▶ TEKS YANG DITAMPILKAN

Skip to content Skip to sidebar Skip to footer

Teori Akal dan Teori Kognitif Modern

Teori Akal dan Teori Kognitif Modern

Bagi Ibnu Khaldun, akal fikir adalah potensi psikologik fundamental dalam belajar. Pandangan ini sejalan dengan wawasan al-Qur'an. Di dalam al-Qur'an dijumpai perkataan yang berakar dari kata 'aql tidak kurang dari 49 kata di berbagai ayat. Kesemuanya dalam bentuk fi'il (kata keria aktif). 

Kata akal yang sudah menjadi kata Indonesia berasal dari kata al-Aql dalam bentuk kata benda abstrak. Al-Qur'an tidak menggunakan ungkapannya dalam banyak kata benda abstrak tersebut. 

Al-Qur'an menggunakannya dalam bentuk kata kerja aktif, yakni: 'aqalûhu, na'qilu, ya'qiluha, masing-masing dijumpai dalam satu ayat, kata ta'qiluha, masing- masing dijumpai dalam satu ayat, kata ta'qilin didapati pada 24 ya'qilun disebut dalam 22 ayat. Semua kata tersebut mengandung makna memahami atau berfikir.

▶ KUTIPAN CATATAN

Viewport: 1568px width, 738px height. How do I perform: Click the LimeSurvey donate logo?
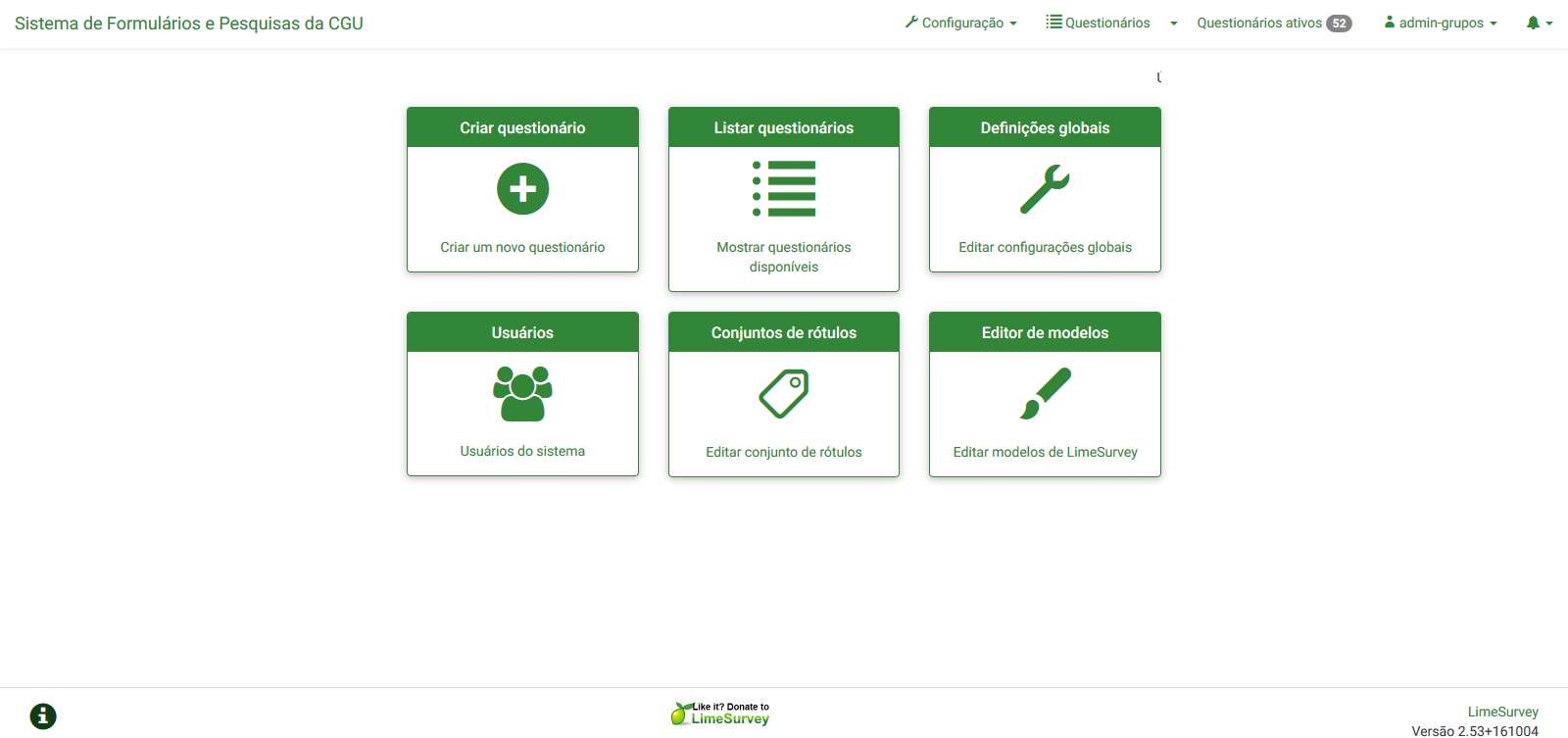[720, 713]
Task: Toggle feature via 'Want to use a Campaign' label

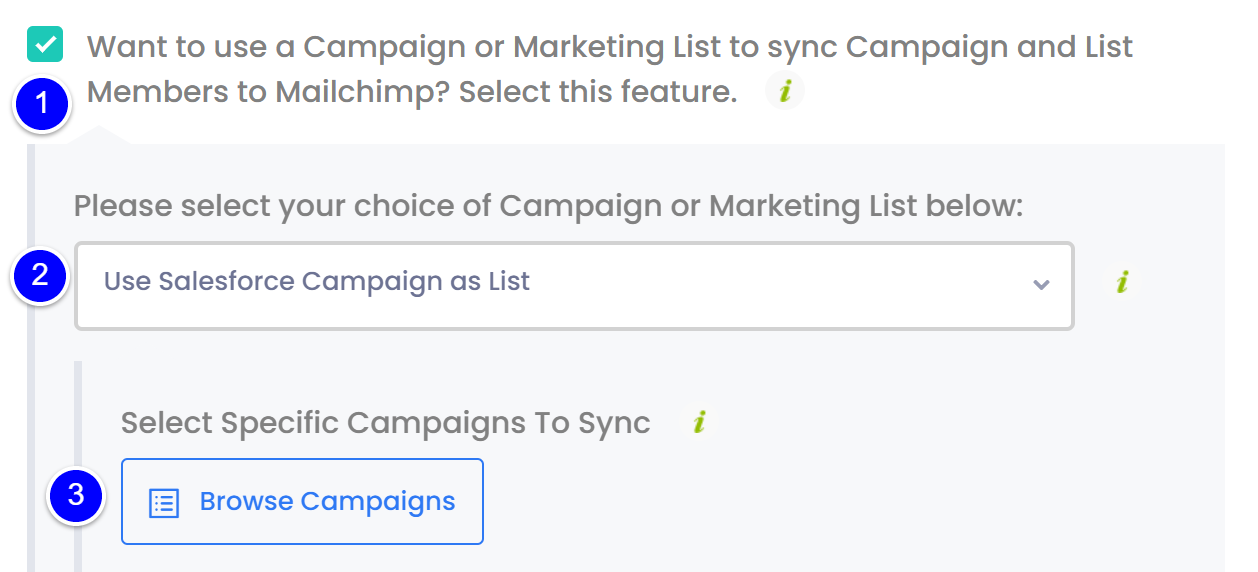Action: point(610,46)
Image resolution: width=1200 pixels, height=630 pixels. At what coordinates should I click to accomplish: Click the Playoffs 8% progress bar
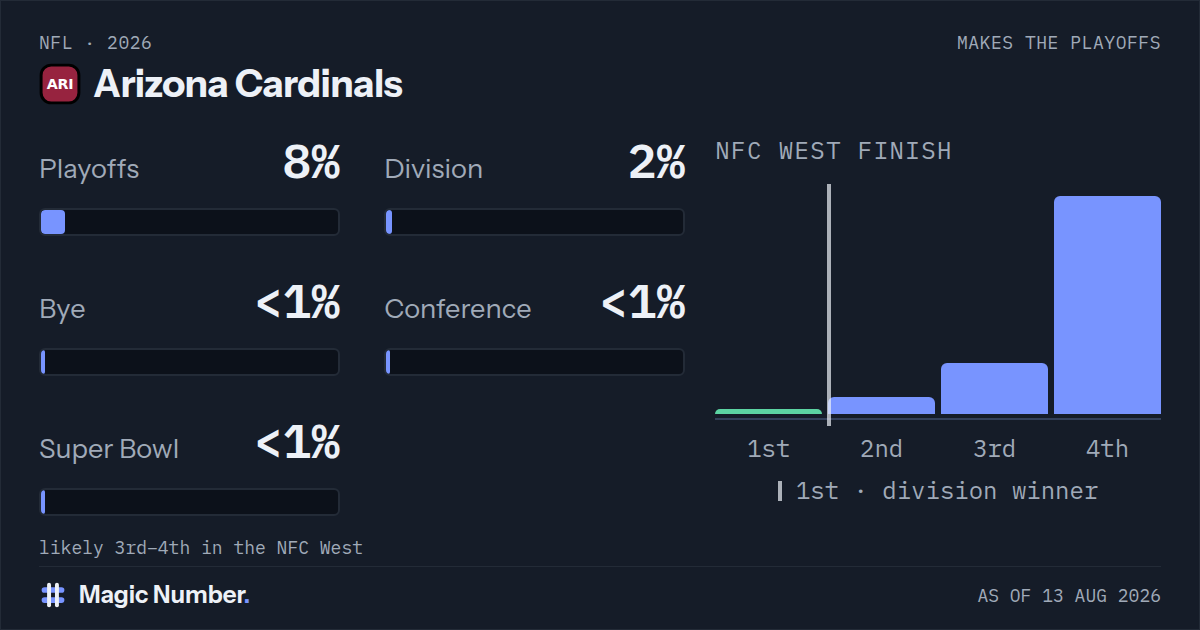click(x=189, y=222)
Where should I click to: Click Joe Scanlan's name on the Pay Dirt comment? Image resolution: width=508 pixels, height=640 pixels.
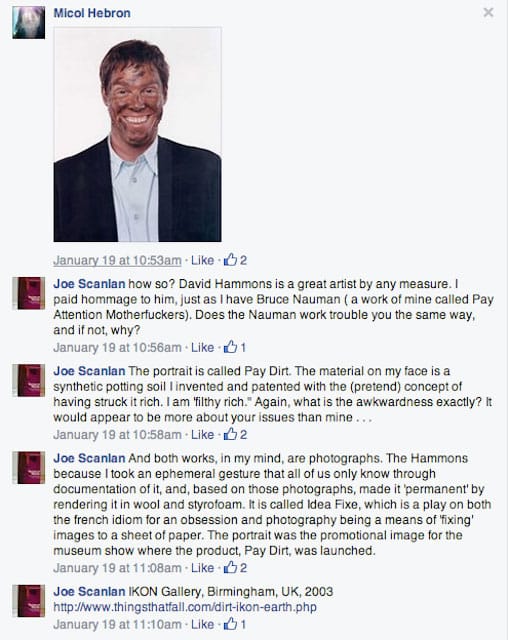coord(89,371)
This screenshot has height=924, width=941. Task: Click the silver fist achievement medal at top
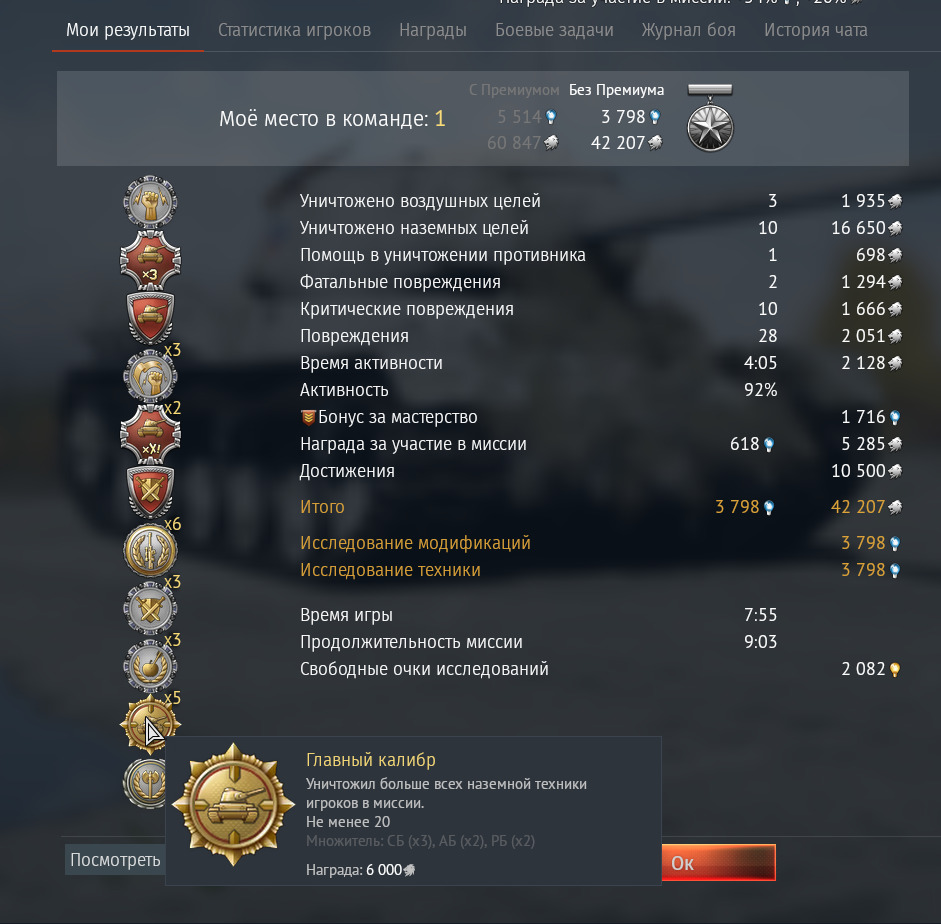coord(150,202)
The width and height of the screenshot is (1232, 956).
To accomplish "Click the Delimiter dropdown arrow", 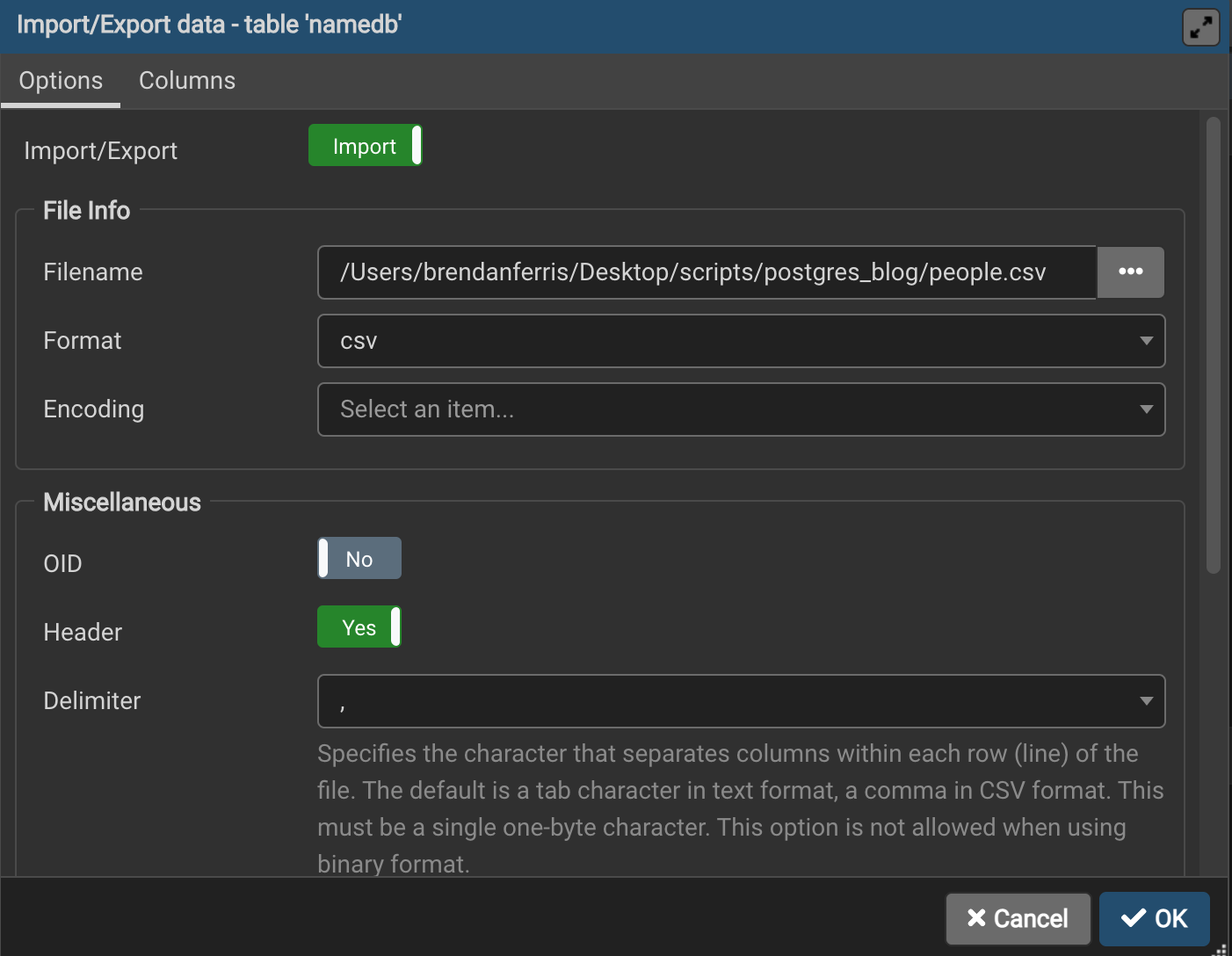I will [x=1146, y=701].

▶ PETUNJUK DAN KETENTUAN
Tuliskan lanjutan teks tentang teori akal dan teori kognitif modern, dimulai tepat setelah kalimat terakhir yang ditampilkan.

▶ JAWABAN TUGAS
Penggunaan kata akal dalam bentuk kata kerja aktif ini menunjukkan, bahwa al'aql merupakan salah satu potensi psikologik manusia yang paling fundamental dan paling besar fungsinya dalam proses belajar dan aktifitas manusiawi lainnya. Dalam pandangan Islam, akal mempunyai pengertian tersendiri. la berbeda dengan pengertian pada umumnya. 

Dalam pengertian Islam, akal tidaklah otak, tetapi adalah daya berpikir yang terdapat dalam jiwa manusia; daya, yang sebagai digambarkan al-Qur'an, memperoleh pengetahuan dengan memperhatian alam sekitarnya. Akal dalam pengertian inilah yang dikontraskan dengan wahyu yang membawa pengetahuan dari luar diri manusia, yaitu Tuhan.

Pengertian tersebut melihat dari asal kata akal yang berasal dari bahasa Arab al-'aql. Dalam bahasa Indonesia orang mengidentikkan dengan fikir atau fikiran. 

Menurut Etimologi Arab, arti akal mula-mula "mengikat" (menahan) dan "membedakan". Dalam rangka itu orang menghubungkan, bahwa akal mempunyai tenaga yang menahan diri makhluk yang memilikinya dari perbuatan jahat, membedakannya dari makhluk-makhluk lain.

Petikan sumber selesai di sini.